_Information shown_.

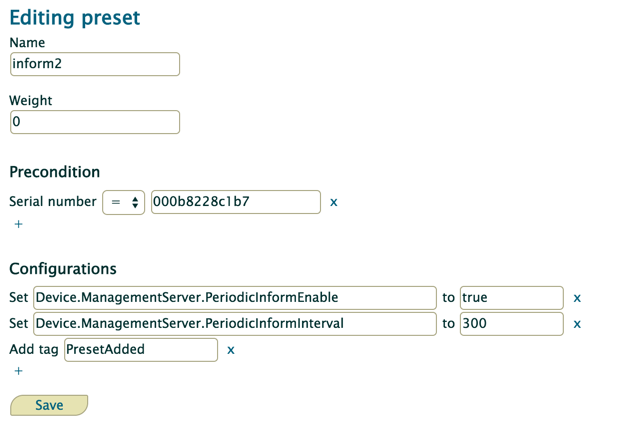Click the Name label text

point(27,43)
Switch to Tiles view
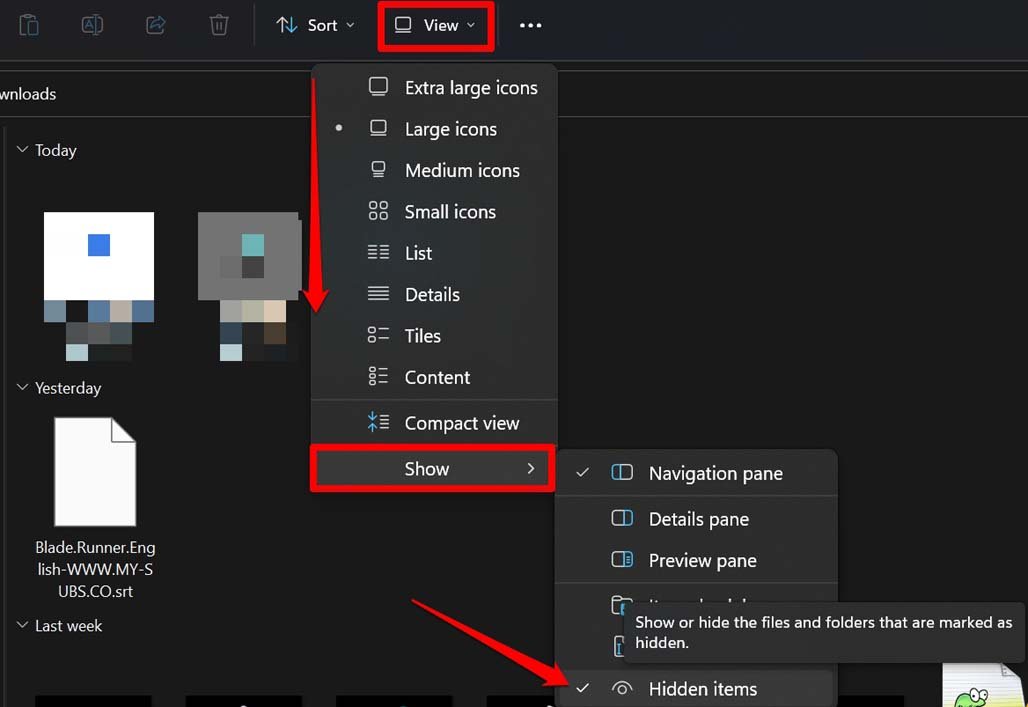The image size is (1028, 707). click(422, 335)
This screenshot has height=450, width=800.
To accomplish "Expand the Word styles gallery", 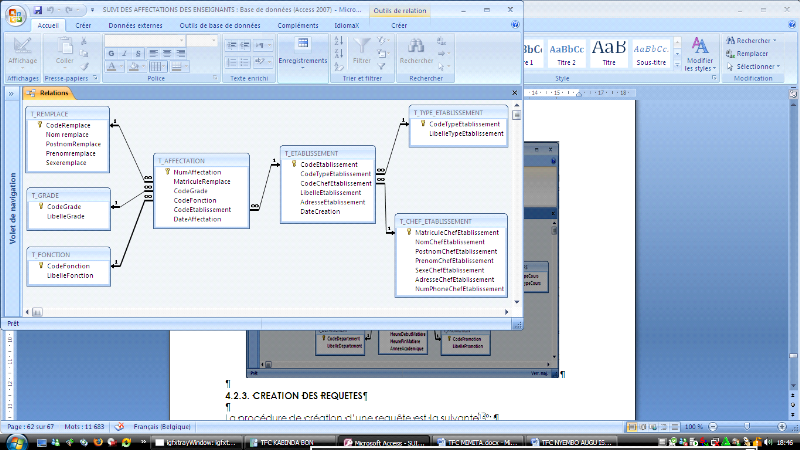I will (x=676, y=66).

--

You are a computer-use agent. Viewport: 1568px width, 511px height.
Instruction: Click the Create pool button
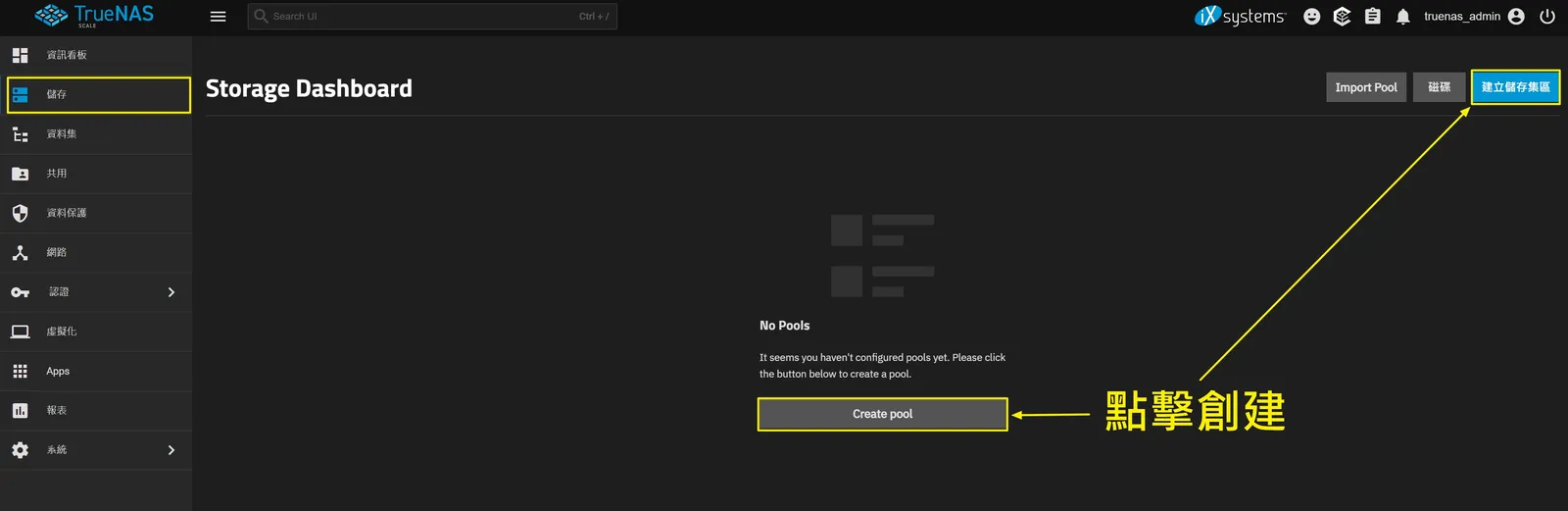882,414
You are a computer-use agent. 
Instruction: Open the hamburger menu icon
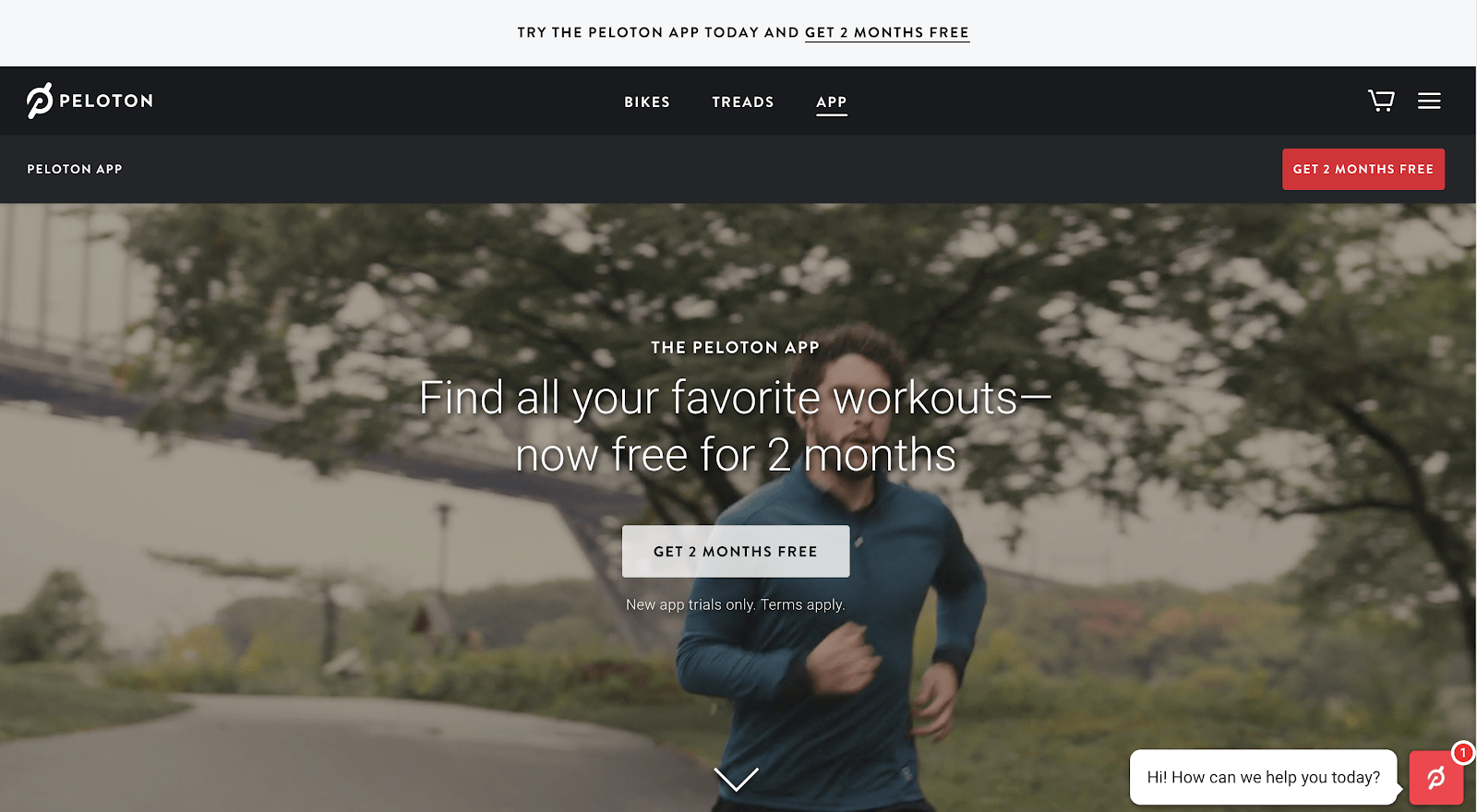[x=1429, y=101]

---

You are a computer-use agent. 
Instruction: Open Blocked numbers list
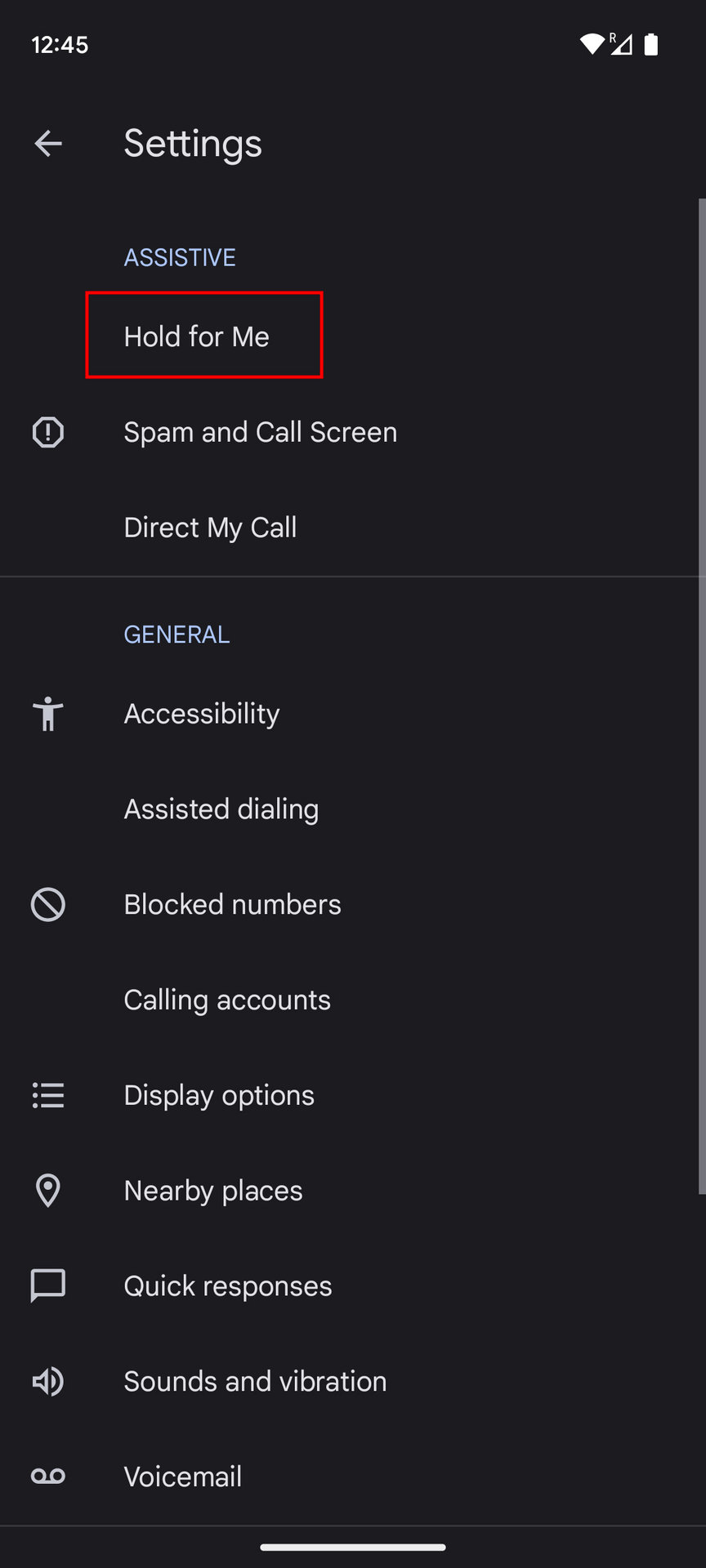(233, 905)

_How to complete this task_. Please return all lines in the material above that include the word "width".

_Result_.
This screenshot has height=450, width=800.
You are a computer-use agent. Viewport: 1568px width, 511px height.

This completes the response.